Il primo aspetto che mi ha colpito nel tuo lavoro, e che credo di riscontrare in diverse opere, è un approccio architettonico. Penso ad esempio a quando intervieni con degli strappi su cartoline, creando un cortocircuito tra vuoto e pieno e un’interruzione della monumentalità urbana.
Sicuramente c’è un’attenzione allo spazio architettonico che attraversiamo, ma è uno spazio popolato e brulicante. Quello che mi interessa è mettere in luce le possibili storie e narrazioni che si riproducono all’interno di un territorio esploso. Un paesaggio pieno di vuoti e interstizi che creano una sorta di contro-immagine della quotidianità. Proprio questo era alla base di Landscapes (2013), che consisteva in una serie di interventi sull’oggetto feticcio della cartolina dove, tramite degli strappi, il paesaggio veniva liberato da un pieno monumentale, evidenziando così il vuoto inteso come dimensione in potenza.
Ciò che è ordinario, spesso in disuso o frutto di un atto vandalico lo trasformi in “straordinario”, ad esempio elevando un pezzo di rottame, carcasse di auto bruciate o un relitto con il colore oro.
È tutto già là fuori. Non c’è bisogno di inventarsi niente. Quello che faccio è rileggere ciò che mi sta intorno creando discontinuità, amplificando contraddizioni, componendo figure altre, accidentali o illegittime. Prelevo elementi di realtà e li riattivo, cercando di fare esplodere il loro potenziale immaginifico. Per esempio in The Golden Edge intervengo con un’azione di doratura sulle carcasse di auto bruciate che popolano lo spazio urbano, alterando così la percezione dell’oggetto e innescando narrazioni potenziali: tutte quelle storie che attraversano la realtà, che abitano gli interstizi spostandosi ed eludendo i codici. Storie delinquenti. Un altro esempio è Denti d’oro, dove asporto pezzi di queste auto e tramite l’utilizzo del colore oro vengono astratti e sottratti al quotidiano. Dall’ordinario svaniscono alcune parti, altre vengono esagerate, si distorcono o si frammentano creandone una visione alterata.
Giochi sempre sul filo sottile tra reale e verosimile. È una sorta di processo di alterazione del quotidiano?
Mi diverte vivere questo confine. Penso a Moonwalk (2015), dove i basamenti di cemento di un dissuasore vengono sostituiti con due blocchi di marmo di Carrara bianco, creando un oggetto scultoreo che sta in equilibrio su questo filo di cui parli. Non in galassie lontane, ma fuori dalla porta c’è un’altra dimensione. Siamo noi gli alieni quando ci incontriamo e ci guardiamo negli occhi.
Alla scorsa edizione di Artissima hai sbarrato uno stand per un’ora con una rete arancione da cantiere.

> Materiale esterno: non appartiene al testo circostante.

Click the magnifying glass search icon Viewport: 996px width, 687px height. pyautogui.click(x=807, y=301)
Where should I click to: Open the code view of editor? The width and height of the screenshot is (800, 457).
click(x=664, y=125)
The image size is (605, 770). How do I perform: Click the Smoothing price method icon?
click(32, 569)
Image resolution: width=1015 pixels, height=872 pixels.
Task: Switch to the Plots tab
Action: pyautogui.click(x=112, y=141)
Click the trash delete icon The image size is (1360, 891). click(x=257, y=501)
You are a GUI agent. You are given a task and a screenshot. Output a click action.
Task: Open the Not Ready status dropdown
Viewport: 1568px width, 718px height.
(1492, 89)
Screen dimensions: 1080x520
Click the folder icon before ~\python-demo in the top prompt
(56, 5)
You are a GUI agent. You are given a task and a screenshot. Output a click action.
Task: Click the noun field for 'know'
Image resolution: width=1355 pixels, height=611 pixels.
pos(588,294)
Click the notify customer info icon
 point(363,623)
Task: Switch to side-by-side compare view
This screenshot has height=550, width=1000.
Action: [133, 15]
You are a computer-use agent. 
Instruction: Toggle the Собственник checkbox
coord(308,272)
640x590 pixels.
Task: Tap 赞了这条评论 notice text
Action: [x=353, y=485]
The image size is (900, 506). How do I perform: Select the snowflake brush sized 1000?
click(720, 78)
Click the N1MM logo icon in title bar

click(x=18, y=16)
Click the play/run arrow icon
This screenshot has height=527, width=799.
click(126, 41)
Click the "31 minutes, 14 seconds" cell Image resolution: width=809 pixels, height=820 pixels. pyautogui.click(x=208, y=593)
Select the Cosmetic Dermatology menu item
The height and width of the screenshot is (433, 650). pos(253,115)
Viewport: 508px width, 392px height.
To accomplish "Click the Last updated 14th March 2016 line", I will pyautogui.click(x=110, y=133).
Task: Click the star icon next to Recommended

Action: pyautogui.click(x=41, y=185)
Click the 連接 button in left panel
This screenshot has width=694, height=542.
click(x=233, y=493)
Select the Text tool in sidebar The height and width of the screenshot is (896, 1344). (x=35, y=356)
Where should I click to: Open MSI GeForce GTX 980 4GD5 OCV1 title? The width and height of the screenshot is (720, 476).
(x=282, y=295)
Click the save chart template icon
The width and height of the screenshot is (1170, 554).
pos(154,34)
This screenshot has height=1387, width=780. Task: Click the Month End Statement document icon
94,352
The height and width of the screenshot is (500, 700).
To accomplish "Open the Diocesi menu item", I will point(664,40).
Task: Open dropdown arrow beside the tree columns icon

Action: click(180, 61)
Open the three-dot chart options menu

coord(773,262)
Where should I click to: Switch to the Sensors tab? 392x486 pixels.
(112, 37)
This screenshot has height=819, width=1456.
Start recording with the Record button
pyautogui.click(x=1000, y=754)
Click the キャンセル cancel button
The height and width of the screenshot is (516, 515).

Cosa nascondeva quest’intervento?
È un lavoro nato durante un workshop organizzato da Zonarte con Cesare Pietroiusti alla Fondazione Merz di Torino. Quello che mi interessava era sottolineare una sospensione. Creare un’isola all’interno dello spazio caotico della fiera.
Che ruolo ha la performance nella tua ricerca?
Parlerei più di azioni performative che attraversano la mia pratica. Mettere in gioco la mia presenza, correre il rischio e sfruttare le occasioni aiuta il ragionamento. Le azioni sono come degli schizzi, dei piccoli disegni preparatori.
Com’è nata l’immagine inedita che hai creato per la copertina di questo numero?
È stata immaginata e creata appositamente come una copertina. Nell’aggressione a un elemento che compone il nostro paesaggio, mi metto in una posizione di rischio, dove non manca una componente autoironica. È un appunto.